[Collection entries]
┌────────
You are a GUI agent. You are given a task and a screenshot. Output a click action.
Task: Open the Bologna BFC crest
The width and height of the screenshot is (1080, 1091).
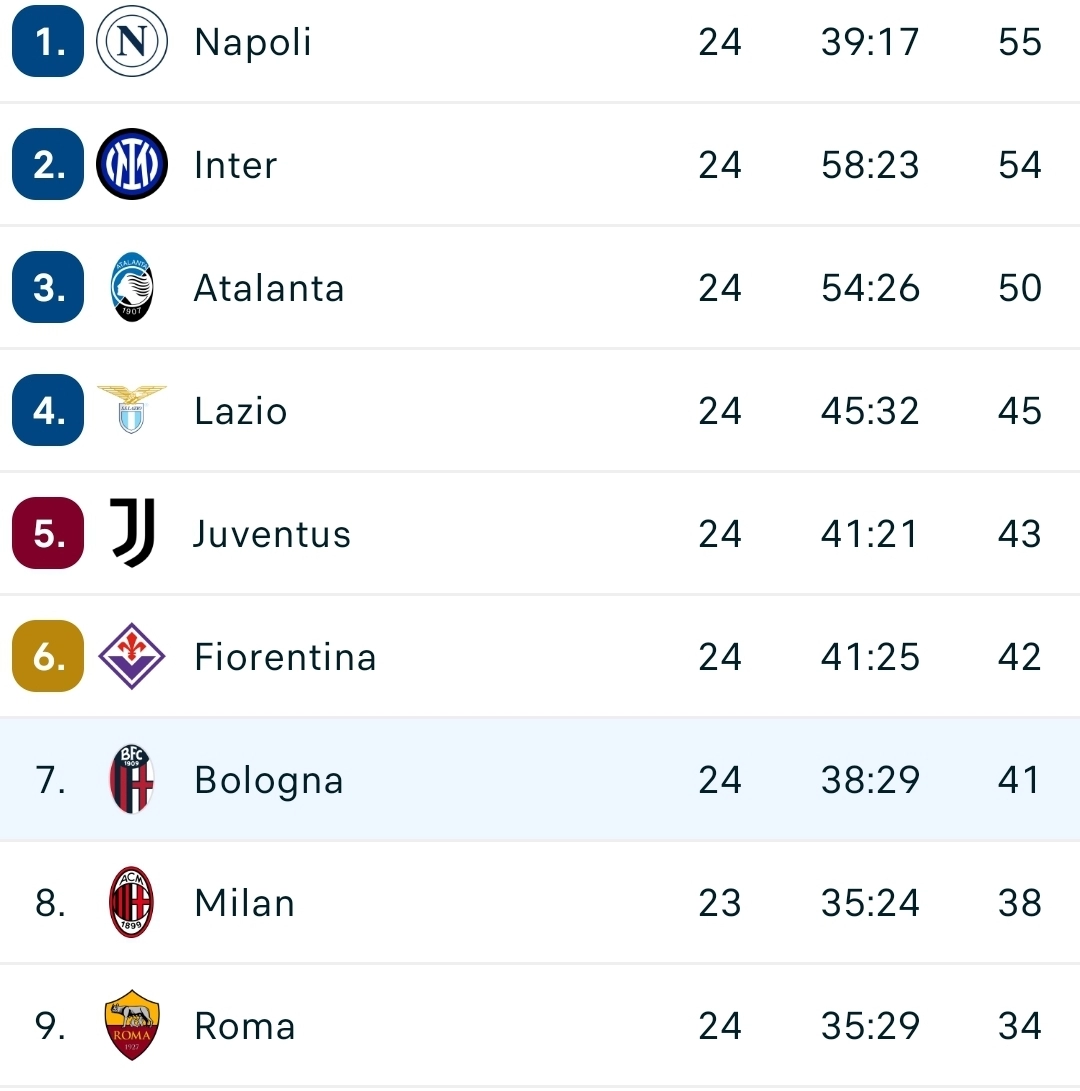[x=132, y=779]
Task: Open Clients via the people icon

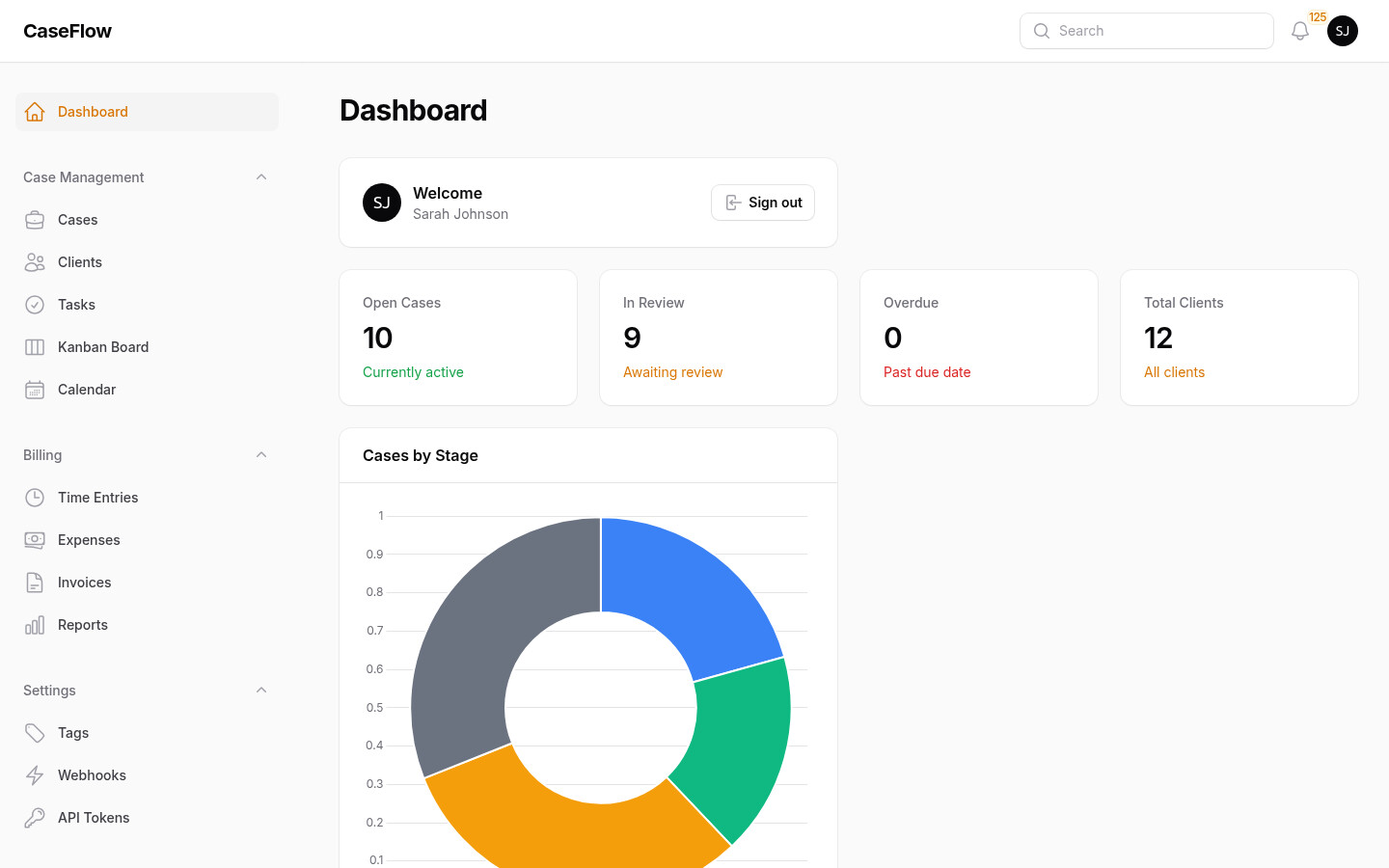Action: [x=35, y=261]
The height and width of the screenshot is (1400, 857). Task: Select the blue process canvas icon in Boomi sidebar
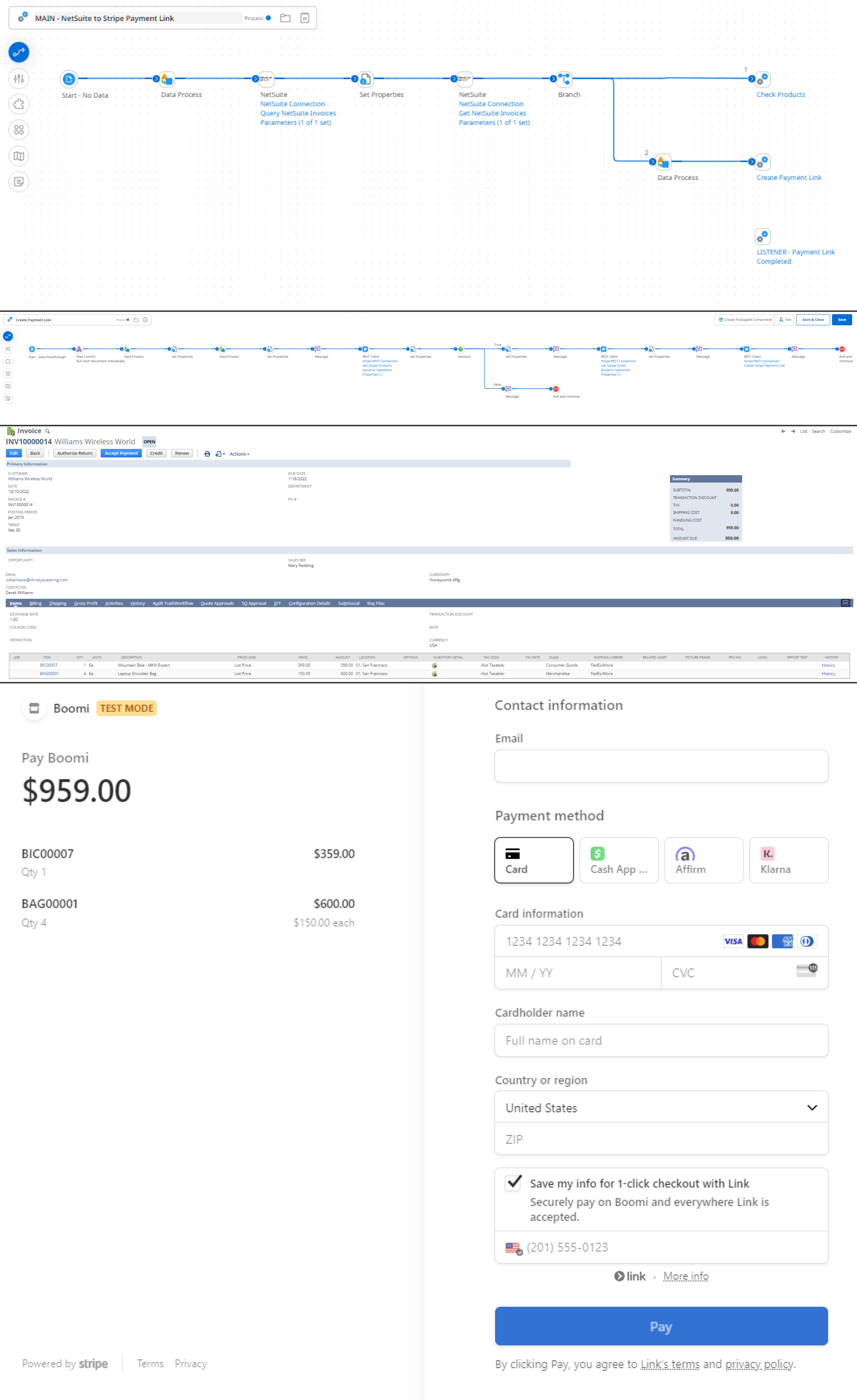pos(19,52)
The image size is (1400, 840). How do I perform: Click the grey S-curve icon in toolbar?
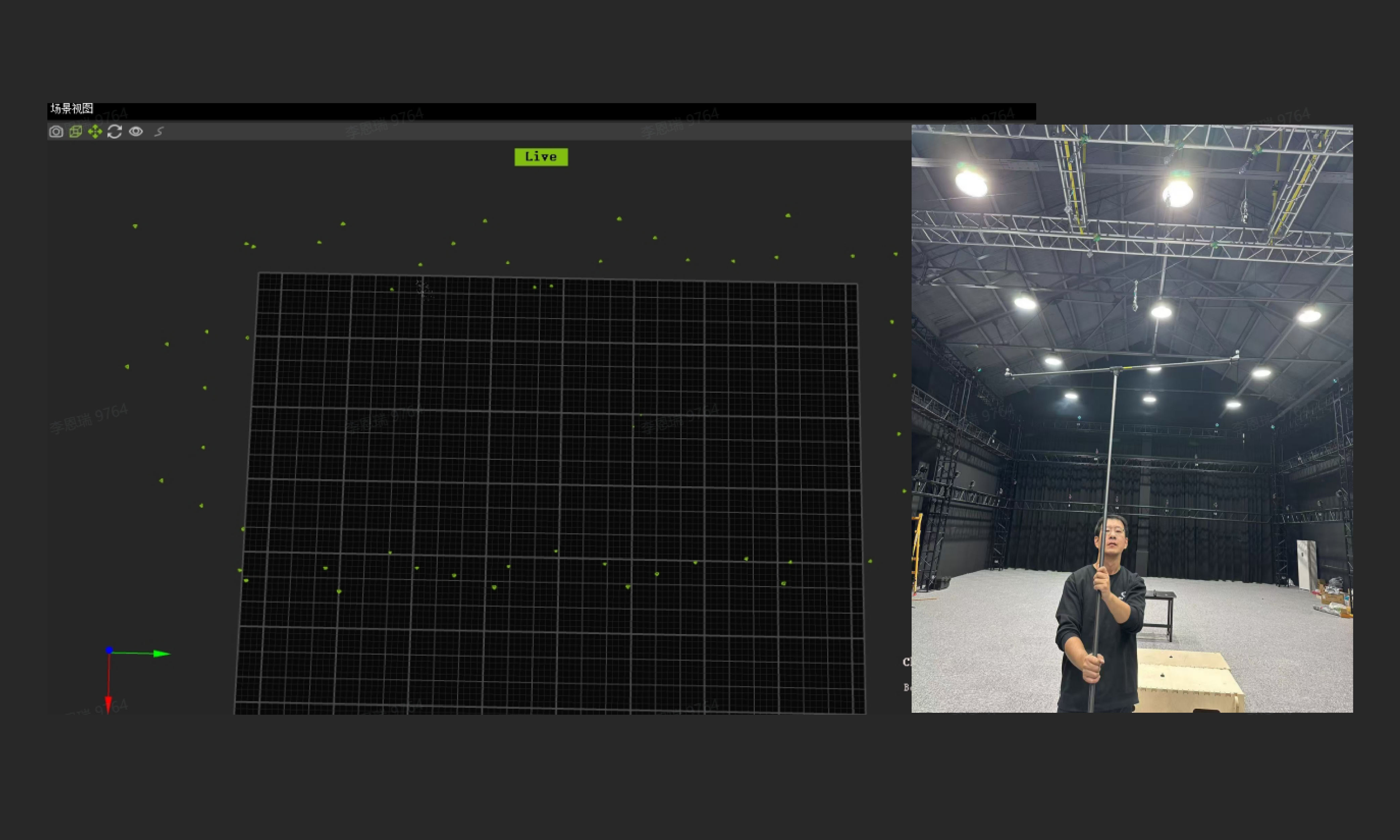click(x=159, y=132)
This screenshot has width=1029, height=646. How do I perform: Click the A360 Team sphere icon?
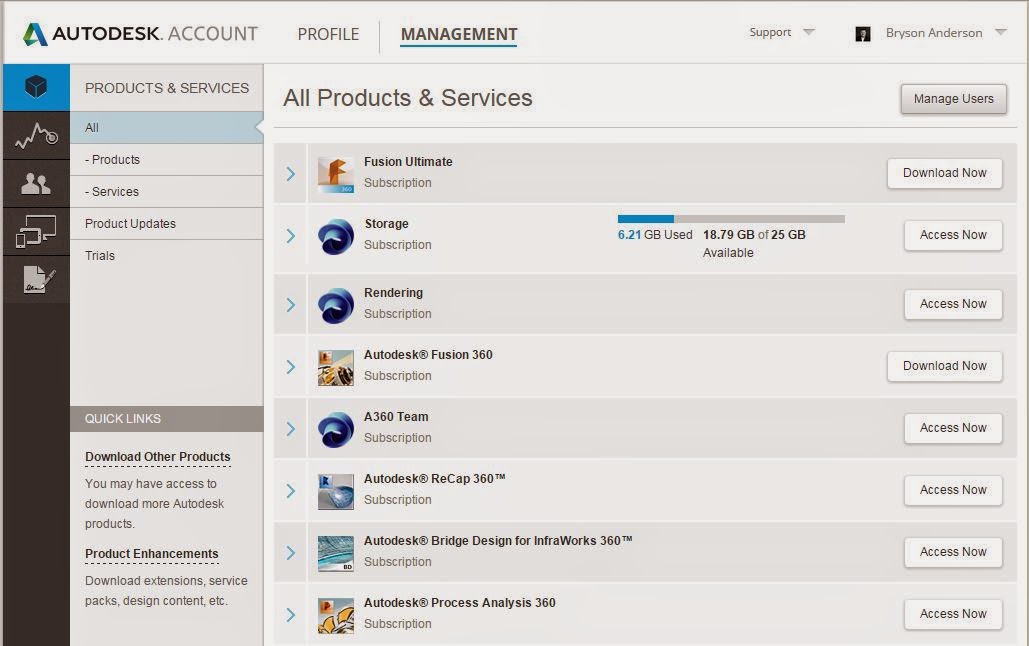[335, 428]
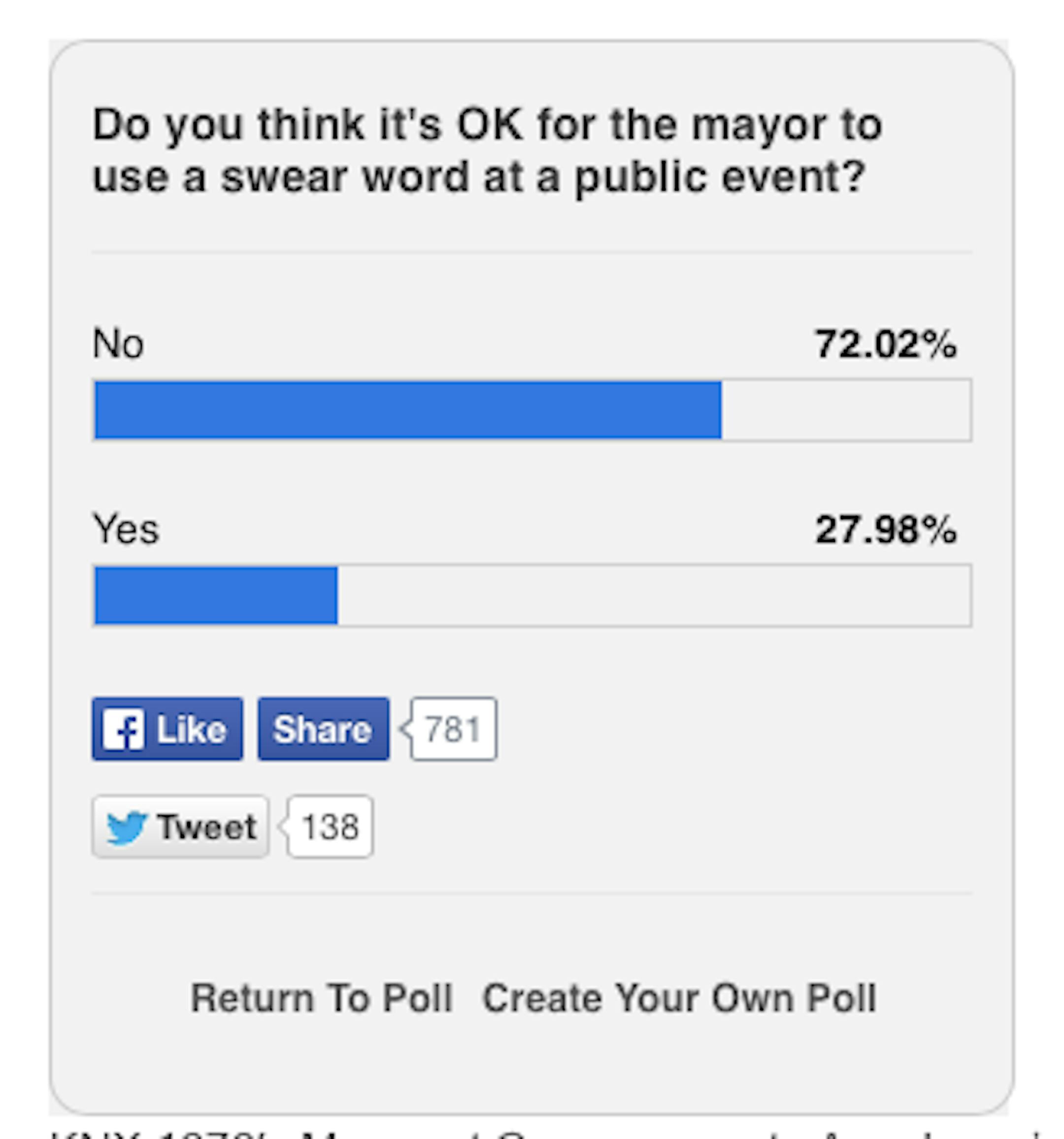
└────────
**Exercise instructions**
Locate every line in the data above that contains the word "perform" and copy each of those lines out in full.

**Exercise response**
The image size is (1400, 840). How do I perform: Click the grey S-curve icon in toolbar?
This screenshot has width=1029, height=646. How do I perform: Click the A360 Team sphere icon?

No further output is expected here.